It is said in England that, of all men who occupy high positions in professional life, judges are those who oftenest marry below their station.
Many are even said to have married impossible women, and on these women many amusing stories are related in the smoke-rooms of London clubs—stories which, I have no doubt, are of the se non è vero, è ben trovato type, and as faithful to truth as the stories that are told on the feet of the Chicago women or the intellect of the Boston girls.
CHORUS-GIRL MARRIAGES
However, it must be admitted that fools are not the only men who marry women that are greatly inferior to them in manner, education, and social standing; the cleverest men and the most aristocratic ones have often been known to do the same.
Dukes, marquises, and earls have married chorus-girls and shop-girls; great literary men and artists have married uneducated girls, and have led very happy lives with them. Of course, I pass over the aristocracy who marry among the common people in order to get their coats of arms out of pawn. If they are poor and marry rich girls, you can hardly call this a case of mésalliance, since the superiority of birth in the man is compensated by the superiority of fortune in the woman.
Of course, mésalliances appeal to people, because they always suggest marriages for love, and novelists of all countries have worked this theme for all it is worth. In real life they very seldom work well, for the simple reason that matrimony places a man and a woman on absolutely equal footing, and that happiness for them, in the case of a mésalliance, is only possible on condition that one goes up to the level of the superior, or the other comes down to the level of the inferior.
EDUCATING ONE'S WIFE
Marriages that have the greatest chances of success are those in which the two partners bring the same amount of capital in social position, in education, in fortune, in character, and I will even add in stature and in physical beauty, with perhaps a slight—a very slight—superiority to the credit of the man in all these conditions, except that of beauty, which is an attribute that woman can possess in any degree without making the happiness of her husband and herself run any risk.

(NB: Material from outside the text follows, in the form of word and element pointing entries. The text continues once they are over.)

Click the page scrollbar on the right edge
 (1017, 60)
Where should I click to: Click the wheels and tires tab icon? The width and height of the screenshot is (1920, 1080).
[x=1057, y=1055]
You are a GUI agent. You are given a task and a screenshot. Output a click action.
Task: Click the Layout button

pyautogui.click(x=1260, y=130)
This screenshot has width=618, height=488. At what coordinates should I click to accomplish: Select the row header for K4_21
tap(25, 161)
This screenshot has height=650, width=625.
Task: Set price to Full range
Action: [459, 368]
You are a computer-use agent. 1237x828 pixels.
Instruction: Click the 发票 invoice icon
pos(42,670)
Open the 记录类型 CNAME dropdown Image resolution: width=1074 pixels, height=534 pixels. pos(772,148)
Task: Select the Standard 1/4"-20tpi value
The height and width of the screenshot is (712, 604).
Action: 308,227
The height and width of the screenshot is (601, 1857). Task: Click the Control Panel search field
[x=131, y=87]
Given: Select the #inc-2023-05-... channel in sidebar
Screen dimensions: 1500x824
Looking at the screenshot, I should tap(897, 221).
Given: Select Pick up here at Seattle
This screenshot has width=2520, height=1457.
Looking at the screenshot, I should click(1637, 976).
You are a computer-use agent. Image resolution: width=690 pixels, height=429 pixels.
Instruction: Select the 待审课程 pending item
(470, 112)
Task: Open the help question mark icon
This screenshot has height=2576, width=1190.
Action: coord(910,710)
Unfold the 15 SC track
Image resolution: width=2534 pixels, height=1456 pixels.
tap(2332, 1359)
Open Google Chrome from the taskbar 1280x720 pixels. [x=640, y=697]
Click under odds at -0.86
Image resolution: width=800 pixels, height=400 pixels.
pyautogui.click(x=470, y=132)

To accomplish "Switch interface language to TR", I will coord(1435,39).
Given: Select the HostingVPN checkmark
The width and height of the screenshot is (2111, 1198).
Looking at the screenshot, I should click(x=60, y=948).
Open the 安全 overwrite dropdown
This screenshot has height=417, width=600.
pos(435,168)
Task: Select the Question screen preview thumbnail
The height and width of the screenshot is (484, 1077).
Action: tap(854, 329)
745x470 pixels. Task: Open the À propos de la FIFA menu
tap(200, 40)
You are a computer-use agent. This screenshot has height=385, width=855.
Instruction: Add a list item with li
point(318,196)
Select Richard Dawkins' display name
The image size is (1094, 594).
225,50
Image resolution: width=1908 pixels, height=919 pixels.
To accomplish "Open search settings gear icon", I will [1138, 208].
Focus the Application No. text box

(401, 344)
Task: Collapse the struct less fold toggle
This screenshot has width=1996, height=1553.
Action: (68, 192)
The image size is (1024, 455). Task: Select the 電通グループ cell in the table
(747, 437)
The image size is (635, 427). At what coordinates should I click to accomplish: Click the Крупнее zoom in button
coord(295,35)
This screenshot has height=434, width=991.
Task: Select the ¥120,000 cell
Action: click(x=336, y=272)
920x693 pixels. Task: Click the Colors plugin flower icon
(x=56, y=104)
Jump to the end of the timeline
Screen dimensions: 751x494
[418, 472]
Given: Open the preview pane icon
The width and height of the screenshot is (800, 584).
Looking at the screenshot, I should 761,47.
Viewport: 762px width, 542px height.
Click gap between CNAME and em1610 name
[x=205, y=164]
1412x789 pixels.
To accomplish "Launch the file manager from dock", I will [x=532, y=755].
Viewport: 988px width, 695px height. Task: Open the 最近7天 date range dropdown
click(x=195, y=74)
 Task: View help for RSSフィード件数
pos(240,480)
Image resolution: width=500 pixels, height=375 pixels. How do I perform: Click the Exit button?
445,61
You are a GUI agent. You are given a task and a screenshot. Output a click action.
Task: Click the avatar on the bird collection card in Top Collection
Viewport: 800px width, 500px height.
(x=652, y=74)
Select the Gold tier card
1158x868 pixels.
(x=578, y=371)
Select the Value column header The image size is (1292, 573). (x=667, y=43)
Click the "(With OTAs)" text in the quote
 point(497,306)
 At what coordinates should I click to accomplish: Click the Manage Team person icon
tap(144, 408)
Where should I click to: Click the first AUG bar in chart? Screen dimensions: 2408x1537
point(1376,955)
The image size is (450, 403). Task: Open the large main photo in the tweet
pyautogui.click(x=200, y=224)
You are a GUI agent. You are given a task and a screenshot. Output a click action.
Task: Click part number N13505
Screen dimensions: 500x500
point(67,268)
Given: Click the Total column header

Mrs. Hodgson Burnett, in one of her novels, makes a barrister fall in love with a girl who works in the coal-mines of Lancaster (another case of the legal profession going wrong). The man has the girl sent to school to learn manners and get educated, then marries her, and all is smooth ever after.
I have heard of this being done in real life with less success. The behaviour of the man in a case like this should create gratitude in the heart of the woman, and gratitude does not engender love. On the contrary, Cupid is a little fellow so fond of his liberty and so wilful that anything that tends to influence him—worse than that, to force him—has on him the contrary effect to that which should be expected.